**Stated problem:**
Reproduce every one of the following records word for word, keeping them in the order given.

====

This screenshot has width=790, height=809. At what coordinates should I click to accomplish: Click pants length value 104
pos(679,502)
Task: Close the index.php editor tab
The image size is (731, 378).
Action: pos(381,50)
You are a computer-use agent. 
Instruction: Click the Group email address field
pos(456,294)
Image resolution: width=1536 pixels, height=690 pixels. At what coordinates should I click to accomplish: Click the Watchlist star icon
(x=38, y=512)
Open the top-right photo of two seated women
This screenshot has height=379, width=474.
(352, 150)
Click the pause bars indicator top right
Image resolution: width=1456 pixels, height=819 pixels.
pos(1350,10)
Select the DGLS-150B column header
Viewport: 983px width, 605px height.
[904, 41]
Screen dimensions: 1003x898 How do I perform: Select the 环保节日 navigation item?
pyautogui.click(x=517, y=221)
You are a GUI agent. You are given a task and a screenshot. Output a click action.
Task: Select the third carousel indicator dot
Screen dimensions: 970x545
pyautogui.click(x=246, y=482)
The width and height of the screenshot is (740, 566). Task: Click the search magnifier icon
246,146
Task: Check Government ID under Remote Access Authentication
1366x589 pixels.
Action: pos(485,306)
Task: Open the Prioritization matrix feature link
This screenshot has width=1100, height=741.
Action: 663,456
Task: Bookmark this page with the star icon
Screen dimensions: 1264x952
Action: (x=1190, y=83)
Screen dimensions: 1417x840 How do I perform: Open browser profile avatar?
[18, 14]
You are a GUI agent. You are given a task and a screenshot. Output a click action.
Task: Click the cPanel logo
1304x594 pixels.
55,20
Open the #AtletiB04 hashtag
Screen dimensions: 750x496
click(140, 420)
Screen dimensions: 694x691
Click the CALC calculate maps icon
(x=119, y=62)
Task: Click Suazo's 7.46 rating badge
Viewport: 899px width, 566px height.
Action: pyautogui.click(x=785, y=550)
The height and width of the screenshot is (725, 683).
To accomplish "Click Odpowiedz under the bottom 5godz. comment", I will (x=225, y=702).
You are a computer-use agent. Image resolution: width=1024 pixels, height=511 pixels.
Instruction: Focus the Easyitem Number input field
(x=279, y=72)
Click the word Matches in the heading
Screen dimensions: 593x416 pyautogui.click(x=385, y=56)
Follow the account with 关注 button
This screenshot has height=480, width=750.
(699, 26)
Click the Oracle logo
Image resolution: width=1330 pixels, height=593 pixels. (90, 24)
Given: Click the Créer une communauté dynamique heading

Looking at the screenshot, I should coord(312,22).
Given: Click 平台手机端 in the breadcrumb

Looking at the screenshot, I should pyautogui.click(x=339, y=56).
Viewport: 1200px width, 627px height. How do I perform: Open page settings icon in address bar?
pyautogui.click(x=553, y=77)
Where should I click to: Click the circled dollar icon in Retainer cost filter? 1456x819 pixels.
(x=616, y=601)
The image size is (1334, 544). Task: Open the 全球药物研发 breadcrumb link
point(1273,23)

====

**Solution to this problem:**
This screenshot has width=790, height=809. At what coordinates should I click to accomplish: Click pants length value 104
pos(679,502)
Task: Close the index.php editor tab
The image size is (731, 378).
Action: pos(381,50)
You are a computer-use agent. 
Instruction: Click the Group email address field
pos(456,294)
Image resolution: width=1536 pixels, height=690 pixels. At what coordinates should I click to accomplish: Click the Watchlist star icon
(x=38, y=512)
Open the top-right photo of two seated women
This screenshot has height=379, width=474.
(352, 150)
Click the pause bars indicator top right
Image resolution: width=1456 pixels, height=819 pixels.
pos(1350,10)
Select the DGLS-150B column header
Viewport: 983px width, 605px height.
[904, 41]
Screen dimensions: 1003x898 How do I perform: Select the 环保节日 navigation item?
pyautogui.click(x=517, y=221)
You are a GUI agent. You are given a task and a screenshot. Output a click action.
Task: Select the third carousel indicator dot
Screen dimensions: 970x545
pyautogui.click(x=246, y=482)
The width and height of the screenshot is (740, 566). Task: Click the search magnifier icon
246,146
Task: Check Government ID under Remote Access Authentication
1366x589 pixels.
Action: pos(485,306)
Task: Open the Prioritization matrix feature link
This screenshot has width=1100, height=741.
Action: 663,456
Task: Bookmark this page with the star icon
Screen dimensions: 1264x952
Action: (x=1190, y=83)
Screen dimensions: 1417x840 How do I perform: Open browser profile avatar?
[18, 14]
You are a GUI agent. You are given a task and a screenshot. Output a click action.
Task: Click the cPanel logo
1304x594 pixels.
55,20
Open the #AtletiB04 hashtag
Screen dimensions: 750x496
click(140, 420)
Screen dimensions: 694x691
Click the CALC calculate maps icon
(x=119, y=62)
Task: Click Suazo's 7.46 rating badge
Viewport: 899px width, 566px height.
Action: pyautogui.click(x=785, y=550)
The height and width of the screenshot is (725, 683).
To accomplish "Click Odpowiedz under the bottom 5godz. comment", I will (x=225, y=702).
You are a computer-use agent. Image resolution: width=1024 pixels, height=511 pixels.
Instruction: Focus the Easyitem Number input field
(x=279, y=72)
Click the word Matches in the heading
Screen dimensions: 593x416 pyautogui.click(x=385, y=56)
Follow the account with 关注 button
This screenshot has height=480, width=750.
(699, 26)
Click the Oracle logo
Image resolution: width=1330 pixels, height=593 pixels. (90, 24)
Given: Click the Créer une communauté dynamique heading

Looking at the screenshot, I should coord(312,22).
Given: Click 平台手机端 in the breadcrumb

Looking at the screenshot, I should pyautogui.click(x=339, y=56).
Viewport: 1200px width, 627px height. How do I perform: Open page settings icon in address bar?
pyautogui.click(x=553, y=77)
Where should I click to: Click the circled dollar icon in Retainer cost filter? 1456x819 pixels.
(x=616, y=601)
The image size is (1334, 544). Task: Open the 全球药物研发 breadcrumb link
point(1273,23)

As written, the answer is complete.